Entering the Seedy Stretch

by Doug Muller

It's the Ides of March, and with this beautiful sunny weather it's hard to beware much--especially Old Man Winter. We're not home-free yet, though. There are certainly many frosty nights (and probably days) to come before the all-clear whistle blows around Mothers Day. And even then we're not totally safe from frost; last year a late frost hit most of the region about a week before Memorial Day.

Soil blocks awaiting seeds. Soil blocks awaiting seeds.
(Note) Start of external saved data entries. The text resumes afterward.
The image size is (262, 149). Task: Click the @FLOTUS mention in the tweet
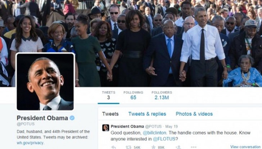164,139
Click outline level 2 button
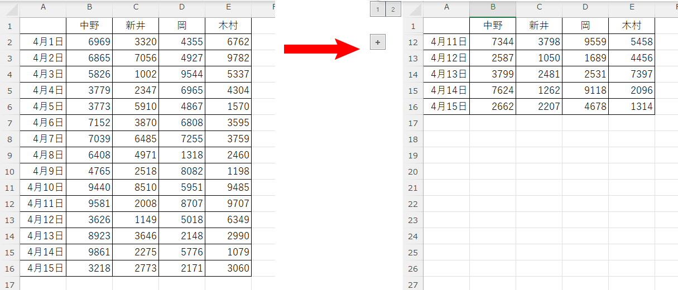Viewport: 678px width, 290px height. (393, 9)
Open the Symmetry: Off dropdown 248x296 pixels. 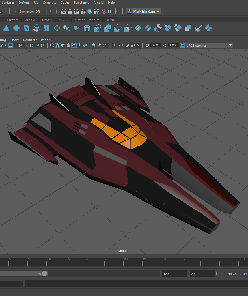32,12
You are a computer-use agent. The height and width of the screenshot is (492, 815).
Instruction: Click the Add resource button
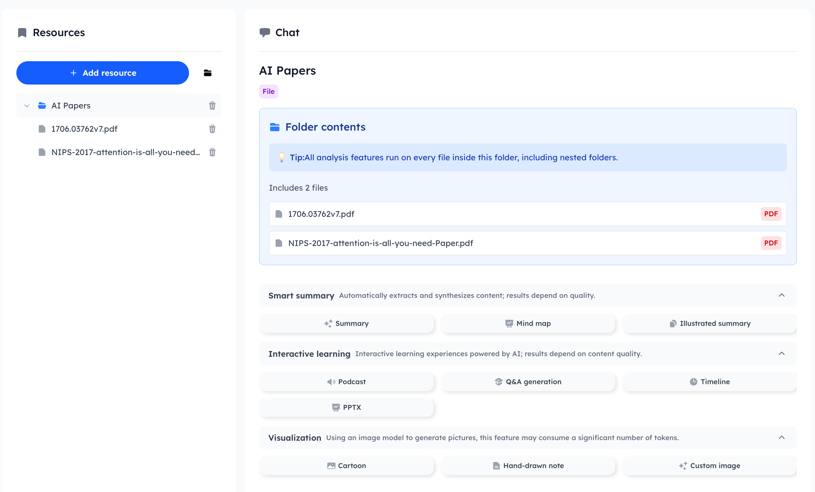coord(103,73)
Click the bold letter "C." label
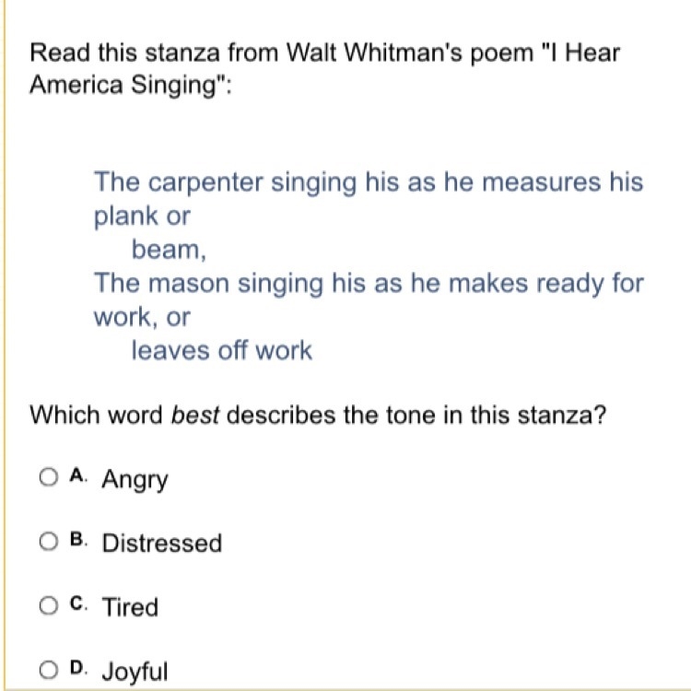This screenshot has height=691, width=691. point(79,603)
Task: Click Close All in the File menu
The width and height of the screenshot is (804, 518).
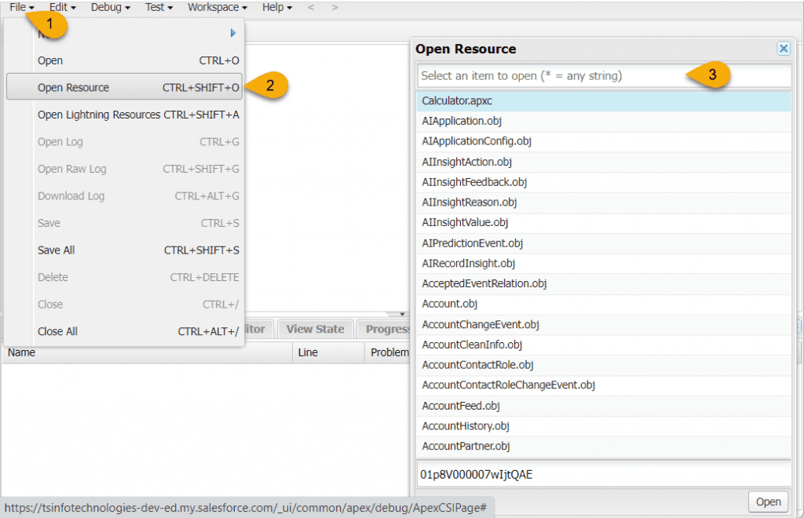Action: (x=57, y=331)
But Mothers Day is a good target date for planning the garden, and it's now about eight weeks away. This means that seed-starting of many tender vegetables can now begin in earnest, either indoors under lights or outdoors in a cold frame.

So, what's to sow?

  • Brassicas: It's prime time for making early sowings of kale, collards, early cabbages (such as Early Jersey Wakefield), early kohlrabi, and broccoli. These brassicas are all adaptable crops that can be started any time from now until mid-July, providing healthy greens for the table from May until December. Asian greens such as tatsoi can be started now, too, for a short harvest window in June. Due to the bolting tendency of Asian greens such as tatsoi and bok choy and Chinese cabbage (all Brassica rapa), it's best to take a hiatus from sowing from mid-April until early June.
  • Salad Greens: Lettuce, arugula, and many herbs for fresh salads--parsley, cilantro, chervil--can be sown now under protection. (You can even begin to make outdoor sowings of spinach anytime the next week or two; spinach loves the cold.)
  • Alliums: Onions can be started now with decent results, though your bulbs might not be as big as those grown from February-sown seed. It's still a great time to sow seeds of leeks, scallions, chives, and garlic chives.
  • Tomatoes: It's time to start sowing the seeds of love--love apples, that is. Tomatoes can be started anytime from now until late April; the earlier you sow 'em, the earlier you reap your tomato bounty. That said, tomatoes started earlier require more coddling. If you use a cold frame, they must be amply protected from frosty nights (by bringing them inside or covering the cold frame with a blanket when temps dip into the low- to mid-twenties). If you start them inside, you need to be sure they get sufficient light. If you're in no rush for the earliest tomatoes, waiting a few weeks to start seeds (until April 1st or so) allows you to worry a little less about the cold and the dark.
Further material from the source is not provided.